In sostanza, con il passare degli anni, il sistema immunitario diventa meno bravo a proteggerci dalle aggressioni esterne. Noi, però, possiamo aiutarlo. Cosa fare, allora, per mantenerlo efficiente?

Anche nell’età avanzata, uno stile di vita sano può aiutarci a mantenere il sistema immunitario efficiente e a combattere meglio le infezioni

Prima di rispondere a questa domanda bisogna chiarire un concetto fondamentale: tutti i processi alla base dell’invecchiamento del sistema immunitario hanno qualcosa in comune, e cioè l’alterazione dei meccanismi epigenetici, ossia i meccanismi che le nostre cellule possiedono per mantenere tutti gli equilibri funzionali essenziali alla loro sopravvivenza, ma anche per mantenere integro il DNA.

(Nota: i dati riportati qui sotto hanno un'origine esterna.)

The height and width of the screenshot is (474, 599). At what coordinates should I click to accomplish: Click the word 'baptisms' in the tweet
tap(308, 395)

Questa è una buona notizia perché i meccanismi epigenetici possono essere influenzati dal modo in cui viviamo.

Ci sono cinque semplici regole da seguire.

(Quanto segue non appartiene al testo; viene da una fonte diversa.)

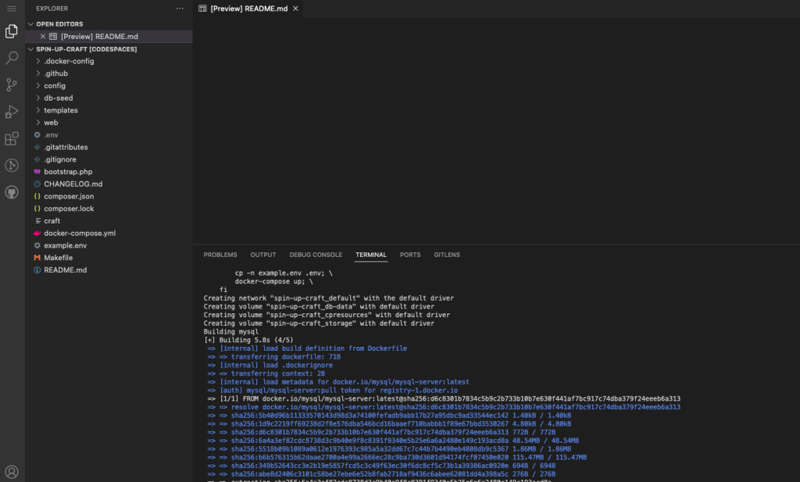The image size is (800, 482).
Task: Open the Search view in activity bar
Action: tap(12, 59)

Regola 1: prevenire le infezioni

La prima regola fondamentale è quella di prevenire, per quanto possibile, le infezioni virali stagionali come l’influenza. Qui vengono in aiuto i vaccini. Anche se meno efficaci che nel giovane, i vaccini anti-influenzali danno una copertura sufficiente per limitare gli episodi anche negli anziani.  È molto importante capire che ogni episodio influenzale dà luogo a infiammazione e che, con il ripetersi degli episodi, l’infiammazione diventa cronica.

Ogni episodio influenzale dà luogo a infiammazione. Con il ripetersi degli episodi, l’infiammazione diventa cronica

Regola 2: fare sport

Il consiglio è di praticare attività fisica regolare (almeno tre volte alla settimana) se possibile sotto controllo medico o con l’aiuto di un personal trainer. Sono ormai innumerevoli gli studi che dimostrano l’effetto dell’esercizio fisico sul sistema immunitario. Tutti i dati riportati finora hanno dimostrato che l’esercizio di resistenza (resistance training) è il più indicato dopo una certa età.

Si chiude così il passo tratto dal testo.